When hiring a professor, nearly every college uses traditional criteria. Perhaps the most important is whether the applicant has a graduate degree.
On one hand, credentials are an important part of a school’s brand. Given that students are coughing up an arm and a leg for today’s tuition, it’s helpful when a school can boast that “every single one of our faculty holds an advanced degree.” Indeed, this percentage contributes to a school’s ranking.
This makes sense, especially from a marketing perspective. And yet, this description pertains primarily to tenure-track professors, whose full-time job is in academe.
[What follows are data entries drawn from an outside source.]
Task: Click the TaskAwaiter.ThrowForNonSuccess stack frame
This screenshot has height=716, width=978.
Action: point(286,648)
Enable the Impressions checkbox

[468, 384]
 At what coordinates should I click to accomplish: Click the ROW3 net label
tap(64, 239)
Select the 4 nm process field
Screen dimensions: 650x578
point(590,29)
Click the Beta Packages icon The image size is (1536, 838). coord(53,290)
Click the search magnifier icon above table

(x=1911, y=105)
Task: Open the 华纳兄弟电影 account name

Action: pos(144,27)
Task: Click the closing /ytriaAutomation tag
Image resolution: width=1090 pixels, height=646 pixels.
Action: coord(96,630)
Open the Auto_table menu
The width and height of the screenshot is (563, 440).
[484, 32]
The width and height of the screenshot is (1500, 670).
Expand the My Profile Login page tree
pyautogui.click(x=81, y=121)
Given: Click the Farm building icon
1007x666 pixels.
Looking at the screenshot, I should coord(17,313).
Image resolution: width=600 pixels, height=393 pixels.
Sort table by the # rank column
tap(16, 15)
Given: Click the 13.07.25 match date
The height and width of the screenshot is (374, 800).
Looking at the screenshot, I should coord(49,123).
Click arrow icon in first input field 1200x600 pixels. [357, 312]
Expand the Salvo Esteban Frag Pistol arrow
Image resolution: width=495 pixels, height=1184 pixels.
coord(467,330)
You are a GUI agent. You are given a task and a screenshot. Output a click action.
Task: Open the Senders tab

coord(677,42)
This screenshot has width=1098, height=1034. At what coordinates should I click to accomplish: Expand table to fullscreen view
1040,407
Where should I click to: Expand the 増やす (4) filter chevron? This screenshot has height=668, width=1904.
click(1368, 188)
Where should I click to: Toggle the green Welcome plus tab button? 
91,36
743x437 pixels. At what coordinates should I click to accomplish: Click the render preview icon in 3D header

By contrast, consider adjunct professors—people who teach as a side gig. These folk typically have another job that pays the bills; they don’t teach for the money, but because they love doing it.
In other words, adjuncts are the JV team.
Here, then, is the question: should the JV team be held to the same standard as varsity? (For the sake of essentialization, let’s put aside the pay disparity.) For most colleges, the answer is clear: every professor, regardless of rank, must have a Masters degree or more. But this blanket rule seems myopic. Isn’t it preferable to judge each person on his own merits, rather than deploying a one-diploma-fits-all catchall? Isn’t a scalpel a better judge of ability than a sledgehammer?
Fair enough. But shouldn’t educators be well-educated? Shouldn’t they master the theories of pedagogy before they practice on live minds? Just as we require everyone from a manicurist to a lawyer to get licensed, so we should demand certain credentials of a professor.
That sounds reasonable, right? It does… until you talk with longtime instructors. They’ll tell you that teaching is more of an art than a science. Just because you earned a PhD from Princeton in 17th-century French literature doesn’t mean you know how to make Molière come alive for two hours at the front of a classroom of easily distracted students.
So where does this leave us? Ultimately, what you think boils down to which you care more about: rules, or outcomes? Put another way: is your primary goal to perpetuate the perception of excellence, or to make that perception an everyday reality?
Let’s not rule out an entire class of people based solely on their resume. As any user of Ashley Madison now well-knows, who you are on paper (or pixels) is often decidedly different from who you are in person.